The Silence of the "Gray" Days


Back home, there is sound all around you. You hear people. You hear life. You hear a language that reaches you without effort. In those first nights in Indiana, the silence felt so loud to me.


I remember those evenings more than anything. The room would get quiet, and that quiet would press against me. I would think about home at night because nighttime leaves you alone with your thoughts. During the day, you can stay busy. At night, you feel the empty spaces.


Those first nights were lonely in a way I had never known before. Not dramatic. Not noisy. Just quiet, deep loneliness. The kind where you sit still and miss small things: a voice in the next room, the sound of people outside, the warmth of being somewhere you do not have to explain yourself. I missed being understood without trying. I missed not feeling foreign.


I struggled with the language too. Even though I spoke French and Haitian Creole, English felt far away from me in those moments. I would look at papers and forms, but honestly, what I felt most was not confusion. It was tiredness. A private kind of tiredness. The kind that comes when your heart is trying to be strong all day and cannot keep pretending at night.


There were moments when I asked myself if I had made a mistake. Moments when I felt guilty for missing home so much. Moments when I wanted comfort and did not know where to find it. Those are the parts many people do not talk about. The first step into a new life can be full of hope, yes, but it can also be full of grief.


Why This Memory Still Stays With Me


During those first years, I made mistakes. I stayed quiet when I should have asked questions. I smiled when I was uncomfortable. I tried to look stronger than I felt because I did not want anyone to see how lost I was.


But when I look back now, the strongest memory is not even the paperwork or the confusion. It is the emotional weight of that beginning. It is the feeling of walking into a place where nobody knows your story. It is the ache of carrying hope and fear in the same body.


I remember wishing, more than anything, that someone could simply sit beside me and say:


“I know this feeling. You are not weak. You are just far from home.”


Sometimes that is what we need most in a new place. Not advice first. Not instruction first. Just human closeness. Just someone who understands that leaving home changes you in quiet ways.


The Parts of Me I Carried Anyway


For a while, I thought I had arrived with almost nothing. Just one suitcase. Just a few belongings. Just fear that I tried hard to hide.


But that was not really true.


I had brought my memories. I had brought my faith. I had brought the voices of the people who loved me. I had brought the part of me that keeps going even while trembling inside. Some days, that was the only thing I had to hold.


When I think about that younger version of myself now, I do not see someone weak. I see someone trying very hard not to fall apart in a place that felt cold, quiet, and unfamiliar. I see someone grieving home while still walking forward. I see someone learning how to survive one private night at a time.

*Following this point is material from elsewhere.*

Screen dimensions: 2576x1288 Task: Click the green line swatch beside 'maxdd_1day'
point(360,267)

You Are Not Starting From Scratch


Even though it feels like you left everything behind in that first suitcase, you didn't. You brought your resilience. You brought your work ethic. You brought your culture.


If I could say one honest thing to a friend reading this, it would be this: some beginnings do not feel exciting when you are inside them. Some beginnings feel cold, lonely, and unbearably quiet. But that does not mean they are empty. It just means they are tender.

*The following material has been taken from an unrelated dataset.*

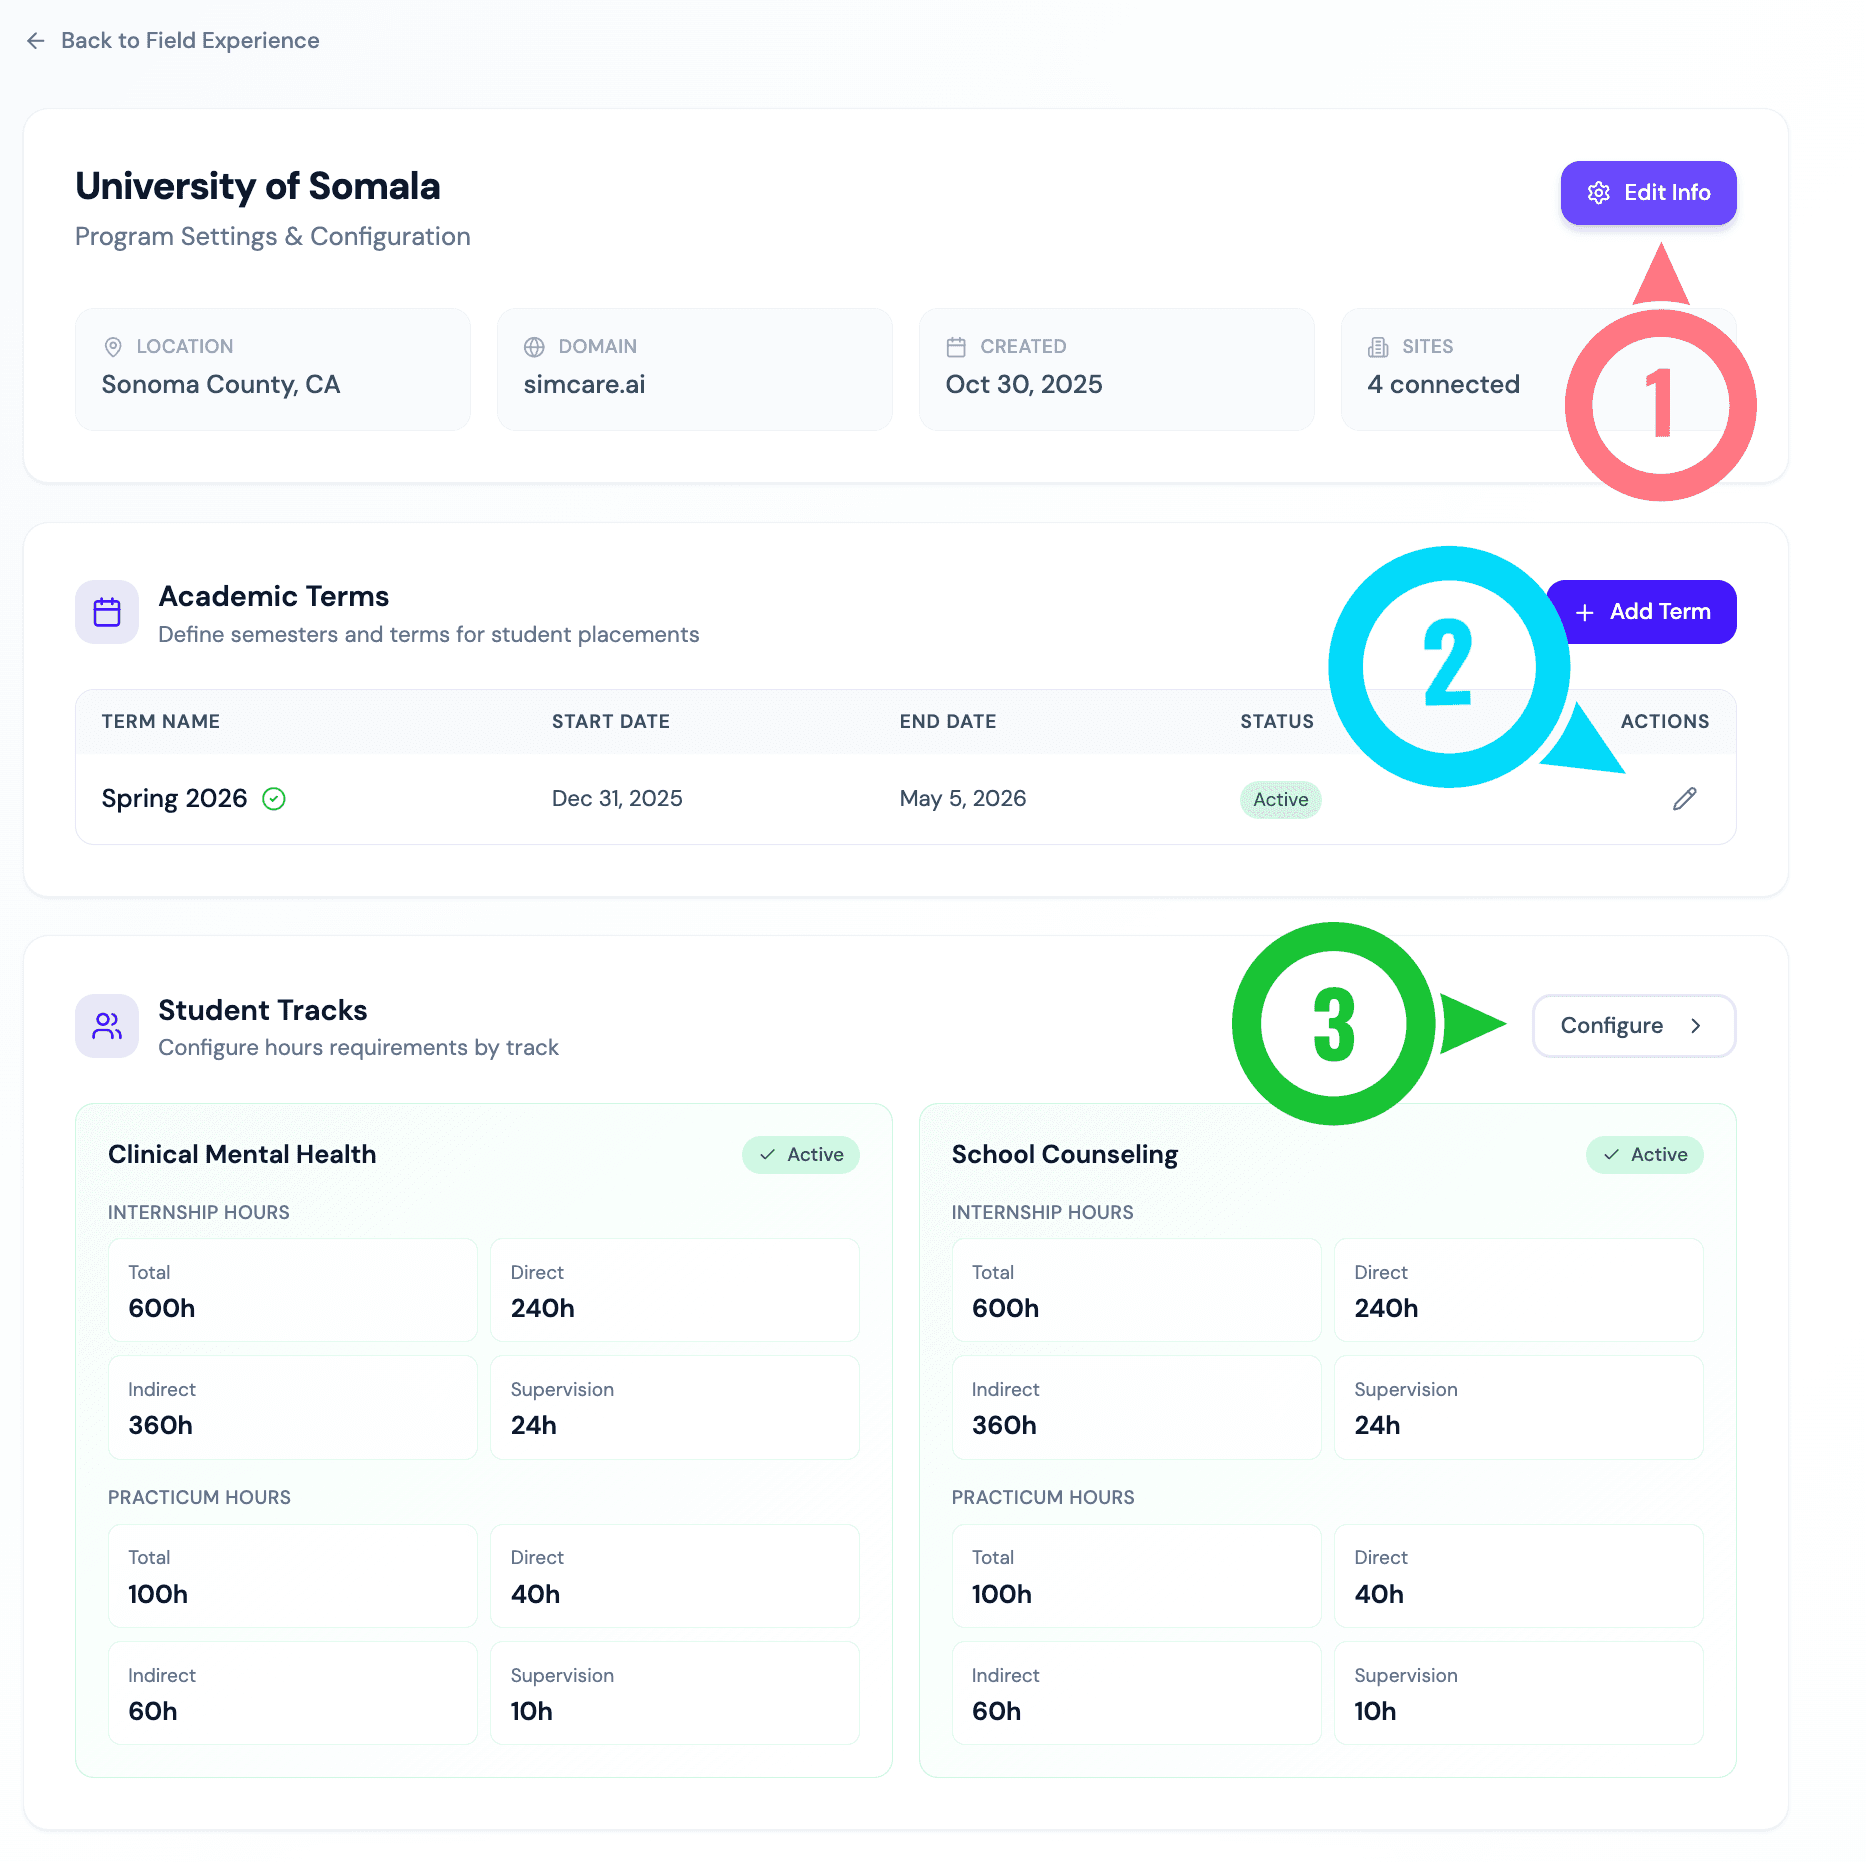
Task: Click the sites document icon near 4 connected
Action: tap(1378, 347)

When I think of those first nights in Indiana, I do not remember being fearless. I remember missing home. I remember carrying my suitcase. I remember the silence. I remember asking God to help me stay steady when everything felt unfamiliar.


And maybe that is what this story really is. Not a lesson. Not a strategy. Just a memory from a woman who left home with one suitcase and learned that loneliness can sit beside hope for a while.


If you have ever cried quietly in a new place, if you have ever held your bag a little tighter because it was the only familiar thing near you, if you have ever smiled during the day and felt the ache of home at night, then you already know this feeling.


You are not strange for feeling it. You are human.